::: SOURCE DATA :::

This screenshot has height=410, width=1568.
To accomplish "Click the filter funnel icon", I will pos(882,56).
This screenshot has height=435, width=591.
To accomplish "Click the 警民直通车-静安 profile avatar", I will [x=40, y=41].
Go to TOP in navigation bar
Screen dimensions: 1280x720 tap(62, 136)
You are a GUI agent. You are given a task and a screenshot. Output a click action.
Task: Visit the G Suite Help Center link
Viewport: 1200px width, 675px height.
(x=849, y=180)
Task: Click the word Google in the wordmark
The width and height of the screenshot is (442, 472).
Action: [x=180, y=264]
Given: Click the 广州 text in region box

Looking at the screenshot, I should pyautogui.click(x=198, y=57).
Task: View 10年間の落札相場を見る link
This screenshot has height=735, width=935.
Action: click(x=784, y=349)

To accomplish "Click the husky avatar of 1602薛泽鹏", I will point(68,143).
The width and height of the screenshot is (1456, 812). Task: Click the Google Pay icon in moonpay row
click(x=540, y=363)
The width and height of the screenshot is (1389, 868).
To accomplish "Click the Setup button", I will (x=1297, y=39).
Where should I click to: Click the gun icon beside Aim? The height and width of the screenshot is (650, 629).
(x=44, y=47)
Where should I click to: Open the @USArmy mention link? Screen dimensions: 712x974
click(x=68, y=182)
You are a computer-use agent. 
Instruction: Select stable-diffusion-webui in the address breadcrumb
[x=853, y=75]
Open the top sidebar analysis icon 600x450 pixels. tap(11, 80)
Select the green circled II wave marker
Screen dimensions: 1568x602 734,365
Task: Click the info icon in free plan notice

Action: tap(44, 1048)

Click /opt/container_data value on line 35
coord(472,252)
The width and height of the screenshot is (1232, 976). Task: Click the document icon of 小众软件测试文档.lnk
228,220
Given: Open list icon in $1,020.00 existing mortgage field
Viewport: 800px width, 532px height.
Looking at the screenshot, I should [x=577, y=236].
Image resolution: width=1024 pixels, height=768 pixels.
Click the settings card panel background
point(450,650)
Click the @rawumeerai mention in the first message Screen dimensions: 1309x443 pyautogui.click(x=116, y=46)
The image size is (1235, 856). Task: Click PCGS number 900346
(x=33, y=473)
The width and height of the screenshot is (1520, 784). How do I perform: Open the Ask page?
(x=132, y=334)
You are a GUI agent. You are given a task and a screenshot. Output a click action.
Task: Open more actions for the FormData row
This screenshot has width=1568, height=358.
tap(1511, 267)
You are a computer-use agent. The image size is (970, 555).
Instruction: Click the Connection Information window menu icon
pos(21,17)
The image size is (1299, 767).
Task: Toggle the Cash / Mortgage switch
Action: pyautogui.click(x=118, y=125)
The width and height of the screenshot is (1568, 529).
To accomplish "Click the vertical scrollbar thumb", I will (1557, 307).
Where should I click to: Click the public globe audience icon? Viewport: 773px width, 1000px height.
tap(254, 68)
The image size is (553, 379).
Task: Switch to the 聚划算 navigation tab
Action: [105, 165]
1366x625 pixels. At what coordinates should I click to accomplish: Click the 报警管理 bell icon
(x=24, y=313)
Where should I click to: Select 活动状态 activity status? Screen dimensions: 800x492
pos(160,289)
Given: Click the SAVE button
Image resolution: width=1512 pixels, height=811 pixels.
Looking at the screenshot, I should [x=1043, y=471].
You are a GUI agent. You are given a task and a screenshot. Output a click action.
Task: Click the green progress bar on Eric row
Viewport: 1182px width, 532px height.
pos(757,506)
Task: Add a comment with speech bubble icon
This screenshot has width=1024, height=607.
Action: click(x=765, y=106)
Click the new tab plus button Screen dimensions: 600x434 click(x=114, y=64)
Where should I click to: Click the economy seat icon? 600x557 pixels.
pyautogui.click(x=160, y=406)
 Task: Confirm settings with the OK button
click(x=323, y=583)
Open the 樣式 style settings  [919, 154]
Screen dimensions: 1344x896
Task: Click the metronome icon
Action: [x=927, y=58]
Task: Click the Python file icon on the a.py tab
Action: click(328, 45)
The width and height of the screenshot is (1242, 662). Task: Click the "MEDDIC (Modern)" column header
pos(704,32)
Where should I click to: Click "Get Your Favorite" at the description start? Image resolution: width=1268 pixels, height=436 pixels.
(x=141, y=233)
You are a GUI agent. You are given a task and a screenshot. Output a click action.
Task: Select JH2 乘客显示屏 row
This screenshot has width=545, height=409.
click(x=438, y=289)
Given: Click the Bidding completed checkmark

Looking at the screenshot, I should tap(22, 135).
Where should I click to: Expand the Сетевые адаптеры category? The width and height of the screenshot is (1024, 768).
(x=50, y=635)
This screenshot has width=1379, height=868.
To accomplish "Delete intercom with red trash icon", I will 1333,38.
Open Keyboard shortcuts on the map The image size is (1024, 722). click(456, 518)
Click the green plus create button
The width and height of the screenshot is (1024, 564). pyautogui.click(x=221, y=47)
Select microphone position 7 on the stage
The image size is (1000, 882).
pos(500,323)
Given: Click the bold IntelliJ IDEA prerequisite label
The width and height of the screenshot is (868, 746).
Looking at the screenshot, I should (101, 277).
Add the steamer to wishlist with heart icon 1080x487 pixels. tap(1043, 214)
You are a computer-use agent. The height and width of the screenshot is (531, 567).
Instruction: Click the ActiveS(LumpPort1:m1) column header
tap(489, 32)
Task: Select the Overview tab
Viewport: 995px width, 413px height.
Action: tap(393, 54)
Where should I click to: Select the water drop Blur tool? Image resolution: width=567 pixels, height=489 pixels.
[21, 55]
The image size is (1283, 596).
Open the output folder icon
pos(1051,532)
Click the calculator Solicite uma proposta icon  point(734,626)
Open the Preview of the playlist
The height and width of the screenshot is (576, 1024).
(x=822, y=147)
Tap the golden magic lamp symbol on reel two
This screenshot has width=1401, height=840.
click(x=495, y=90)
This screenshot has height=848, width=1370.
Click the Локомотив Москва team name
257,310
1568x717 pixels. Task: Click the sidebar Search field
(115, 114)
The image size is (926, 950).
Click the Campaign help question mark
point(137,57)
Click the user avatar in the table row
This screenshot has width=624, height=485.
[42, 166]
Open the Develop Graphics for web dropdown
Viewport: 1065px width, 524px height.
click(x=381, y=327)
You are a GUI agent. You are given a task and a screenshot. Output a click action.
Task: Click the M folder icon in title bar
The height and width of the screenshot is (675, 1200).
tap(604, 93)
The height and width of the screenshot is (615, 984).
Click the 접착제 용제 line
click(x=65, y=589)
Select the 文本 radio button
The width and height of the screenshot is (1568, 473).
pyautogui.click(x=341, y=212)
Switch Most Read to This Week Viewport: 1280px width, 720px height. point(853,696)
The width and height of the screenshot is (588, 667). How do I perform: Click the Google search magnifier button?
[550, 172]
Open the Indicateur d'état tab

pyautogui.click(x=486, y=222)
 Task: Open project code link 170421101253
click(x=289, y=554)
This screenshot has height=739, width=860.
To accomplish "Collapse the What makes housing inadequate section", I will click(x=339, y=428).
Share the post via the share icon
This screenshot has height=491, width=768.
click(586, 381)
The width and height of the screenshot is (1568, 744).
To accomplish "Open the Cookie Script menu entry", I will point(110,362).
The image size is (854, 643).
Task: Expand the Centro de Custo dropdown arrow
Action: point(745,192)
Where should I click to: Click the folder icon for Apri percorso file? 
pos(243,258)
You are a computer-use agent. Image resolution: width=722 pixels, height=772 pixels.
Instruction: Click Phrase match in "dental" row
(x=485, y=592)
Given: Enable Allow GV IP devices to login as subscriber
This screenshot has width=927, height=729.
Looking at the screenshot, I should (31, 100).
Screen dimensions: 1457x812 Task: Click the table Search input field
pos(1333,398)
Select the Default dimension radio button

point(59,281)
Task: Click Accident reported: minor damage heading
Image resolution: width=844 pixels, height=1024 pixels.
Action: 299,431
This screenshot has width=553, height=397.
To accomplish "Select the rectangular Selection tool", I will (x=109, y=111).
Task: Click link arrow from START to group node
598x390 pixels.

:::

Please output exactly the lines from the one containing "The width and height of the screenshot is (1568, 744)." through the end of the records, both included.

The width and height of the screenshot is (1568, 744).
To accomplish "Open the Cookie Script menu entry", I will point(110,362).
The image size is (854, 643).
Task: Expand the Centro de Custo dropdown arrow
Action: point(745,192)
Where should I click to: Click the folder icon for Apri percorso file? 
pos(243,258)
You are a computer-use agent. Image resolution: width=722 pixels, height=772 pixels.
Instruction: Click Phrase match in "dental" row
(x=485, y=592)
Given: Enable Allow GV IP devices to login as subscriber
This screenshot has width=927, height=729.
Looking at the screenshot, I should (31, 100).
Screen dimensions: 1457x812 Task: Click the table Search input field
pos(1333,398)
Select the Default dimension radio button

point(59,281)
Task: Click Accident reported: minor damage heading
Image resolution: width=844 pixels, height=1024 pixels.
Action: 299,431
This screenshot has width=553, height=397.
To accomplish "Select the rectangular Selection tool", I will (x=109, y=111).
Task: Click link arrow from START to group node
598x390 pixels.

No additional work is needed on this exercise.